En 1930, el historiador de arte José Pijoán gestionó una invitación para que Orozco visitara el Pomona College en Claremont, California y decorara el Frary Hall. Fue ahí donde realizó uno de los motivos más importantes de su pintura al crear su obra “Prometeo”, héroe mítico que valientemente se apodera del fuego divino para entregarlo a los mortales. La figura central del mural del Pomona College es un gran desnudo: el Prometeo triunfador que otorga a los hombres la purificación. Esa gran figura constituye el punto de partida de esta nueva etapa de Orozco

También en 1930, Orozco realizó murales en la New School of Social Research de Nueva York. Posteriormente fue invitado a impartir clase de técnica del fresco en el Dartmouth College, en Hanover, New Hampshire, donde permaneció hasta 1934, realizando la primera obra de este tipo en Nueva York.

A su regreso a México en 1934, Orozco realizó el gran tablero rectangular de Palacio de Bellas Artes titulado “Katharsis”, situado frente al de Rivera: “El hombre en la encrucijada”. Dicha obra es una representación sangrienta del conflicto violento entre el hombre moderno y el caótico mundo mecanizado que lo rodea y al mismo tiempo que lo oprime. De 1936 a 1939, Orozco realizó tres grandes obras murales en Guadalajara: en la Universidad, en el Palacio de Gobierno y en el Hospicio Cabañas. En 1936, en la Universidad de Guadalajara decoró la cúpula y los muros de la plataforma del anfiteatro.

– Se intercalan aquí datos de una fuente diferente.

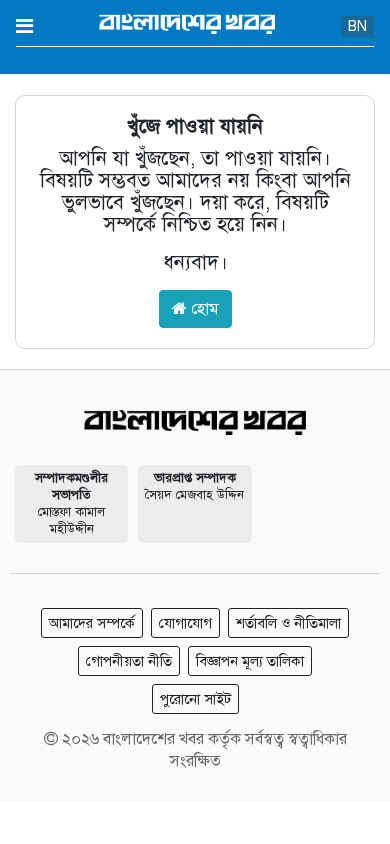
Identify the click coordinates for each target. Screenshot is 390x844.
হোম (203, 309)
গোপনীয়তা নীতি (129, 661)
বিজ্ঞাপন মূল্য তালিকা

José Clemente Orozco, murió el 7 de septiembre de 1949 en la Ciudad de México, al tiempo que trabajaba en los primeros trazos de un mural en el edificio multifamiliar Miguel Alemán.  Fue sepultado en la Ciudad de México en el Panteón Civil de Dolores en la Rotonda de las Personas Ilustres por mandato presidencial.